**Problem description**
From the data below, return the exact lines starting at the line containing "Task: Open '5" and ending at the line containing "This screenshot has height=590, width=332.", both included, and nothing else.

**Data supplied**

———

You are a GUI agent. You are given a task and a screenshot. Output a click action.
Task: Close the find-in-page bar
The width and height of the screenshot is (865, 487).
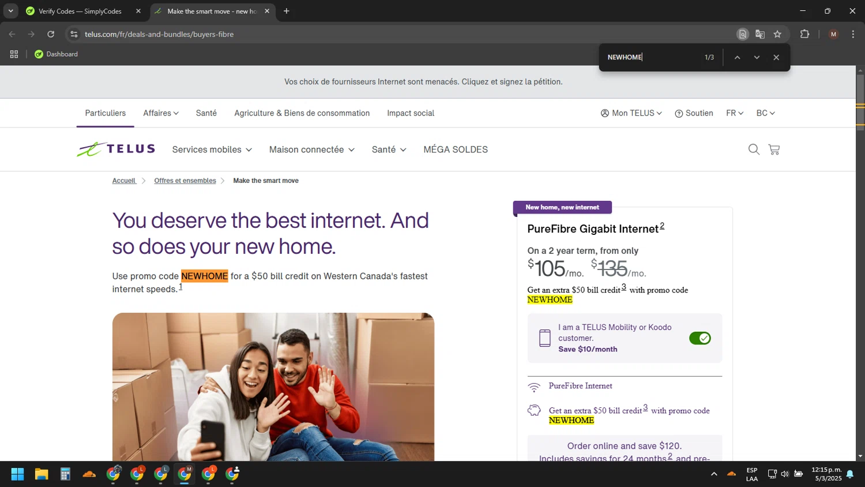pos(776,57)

———

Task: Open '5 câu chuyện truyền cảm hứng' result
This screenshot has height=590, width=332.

———

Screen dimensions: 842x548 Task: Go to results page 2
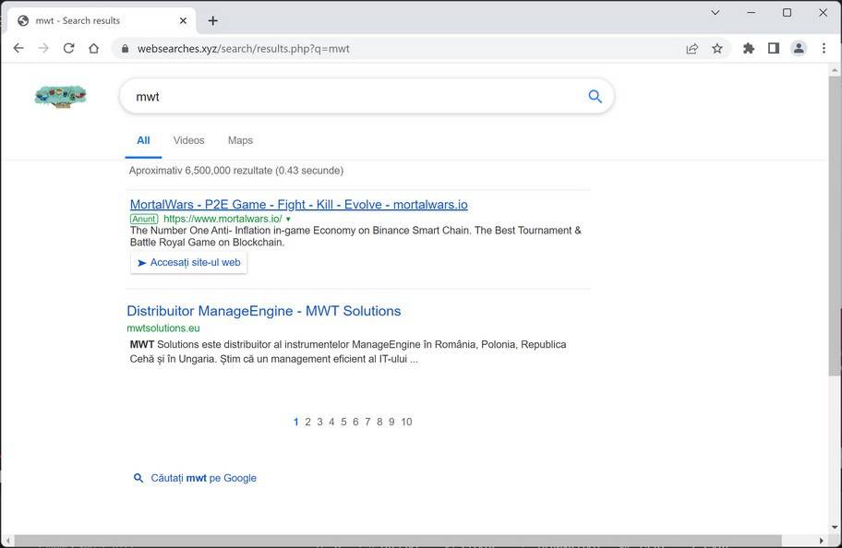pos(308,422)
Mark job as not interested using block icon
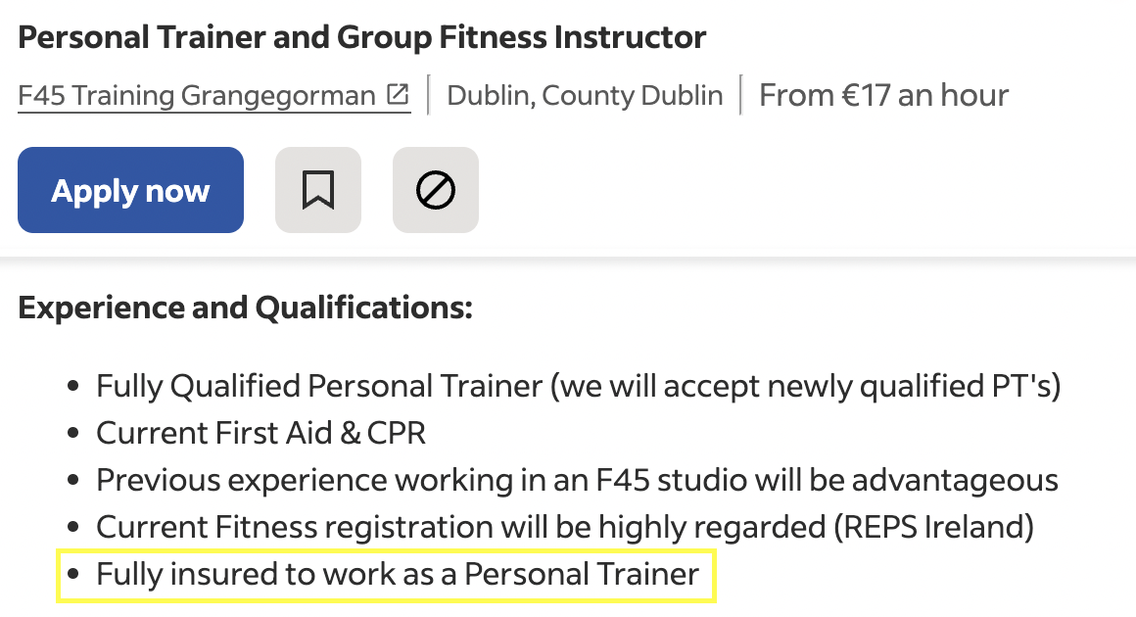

———

**Your solution**
Task: Open '5 câu chuyện truyền cảm hứng' result
This screenshot has height=590, width=332.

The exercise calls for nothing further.